自分のことを自分で好きにならず、周りから支持を得ている自分になりたがるんです。独りの純粋な自分を好きになろうとせず、自分の価値を誰かや何かに保証してもらいたくて、つまりは自分に自信がなくて、外にある権威ある何かにすがる。自分の感覚や気持ちに嘘をついてでも大多数派と同じになることがいいことだと思い込んでいる人というのは、多分日本ではありふれた価値観なんじゃないかと思います。
優生思想という劣等感からくる思想形態
となるといくらあるカルト教団を解体しても、その風習や文化、考え方、価値観などの気質が変わらない限りはまた新たな形のカルト教団やカルト的価値観が出てくるだけなんじゃないか、と思うのですよね。
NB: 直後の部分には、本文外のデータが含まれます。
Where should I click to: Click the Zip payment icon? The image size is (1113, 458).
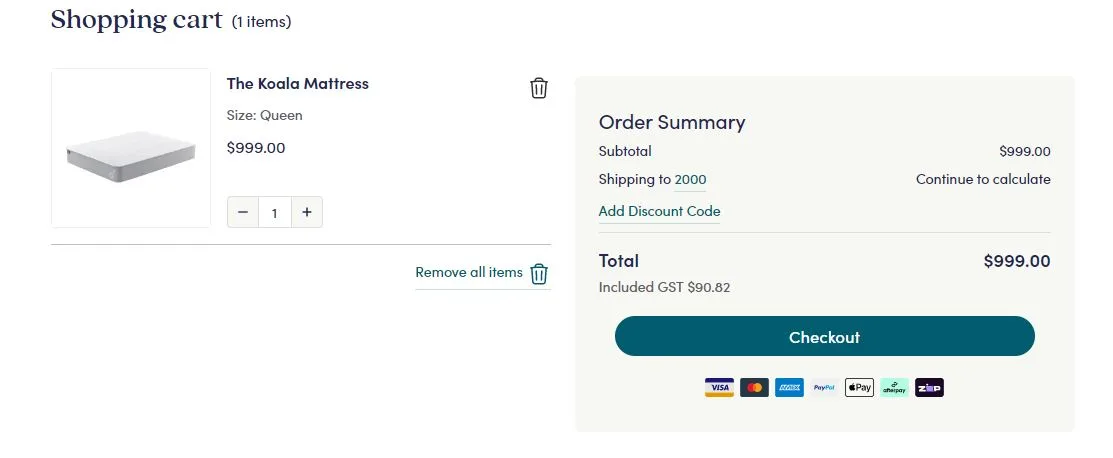929,388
そしてそのような姿勢、思い込み、価値観が優生思想を作り上げるんじゃないかとも思います。
「みんなが支持しているものがいいもの。そうでないものはゴミ」
これはまさしく優生思想そのものでしょう。
そのような背景から考えてみると、優生思想とは自らのコンプレックスを解消するために「自分が優れた存在である」ということにすがり、それを担保する外の何かにすがって自分を肯定しようとする、つまり自分で自分に自信を持つことが出来ないという自身の劣等感を元手に行う思想形態といえるかもしれません。
自立した人間は「無知な人間」
もし自分に自信を持っている人であれば、ある人を「分かっている人」としてあがめることはないのではないかと思います。
あがめてその人に自分の行動や指針、価値観を決めてもらったり、評価してもらうことよりも、単に自分で決めて自分で行動することを選んで人生を生きようとするんじゃないでしょうか。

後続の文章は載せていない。